"Bee and I need diversity!" Break Filter Bubbles in Recommendation Systems through Embodied AI Learning
Xiaofei Zhou, Yushan Zhou, Yunfan Gong, Zhenyao Cai, Annie Qiu, Qinqin Xiao, Alissa N. Antle, Zhen Bai
Abstract
AI recommendations influence our daily decisions. The convenience of navigating personalized content goes hand-in-hand with the notorious filter bubble effect, which may decrease people’s exposure to diverse options and opinions. Children are especially vulnerable to this due to their limited AI literacy and critical thinking skills. In this study, we propose a novel Augmented Reality (AR) application BeeTrap.

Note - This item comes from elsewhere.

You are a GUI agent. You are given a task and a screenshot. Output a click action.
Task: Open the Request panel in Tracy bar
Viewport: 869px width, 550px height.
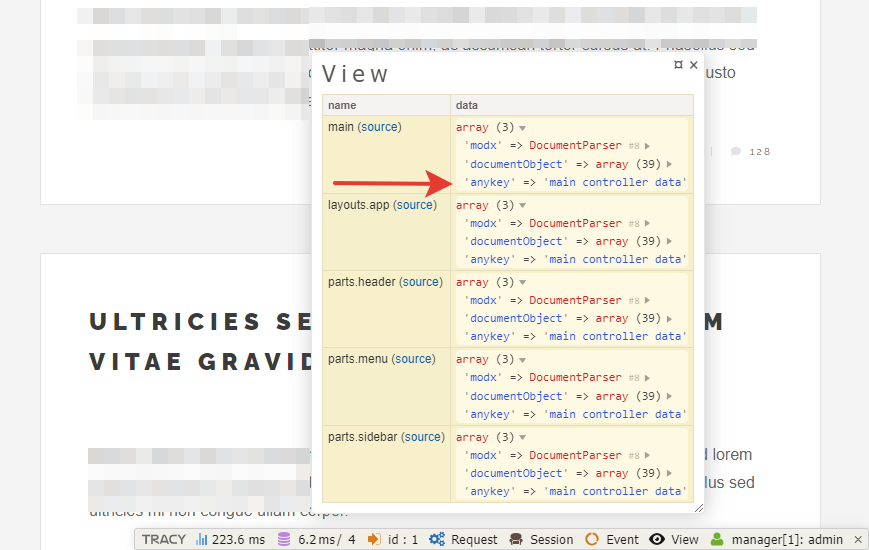click(x=463, y=539)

It aims to not only raise children’s awareness of filter bubbles but also empower them to mitigate this ethical issue through sense-making of AI recommendation systems’ inner workings. By having children experience and break filter bubbles in a flower recommendation system, BeeTrap utilizes embodied metaphors (e.g., NEAR-FAR, ITERATION) and analogies (bee pollination) to bridge abstract AI concepts with sensory-motor experiences in familiar STEM contexts. To evaluate our design’s effectiveness and accessibility for a broad range of children, we introduced BeeTrap in a four-day summer camp for middle-school students from underrepresented backgrounds in STEM. Results from pre- and post-tests and interviews show that BeeTrap developed students’ technical understanding of AI recommendations, empowered them to break filter bubbles, and helped them foster new personal and societal perspectives around AI technologies.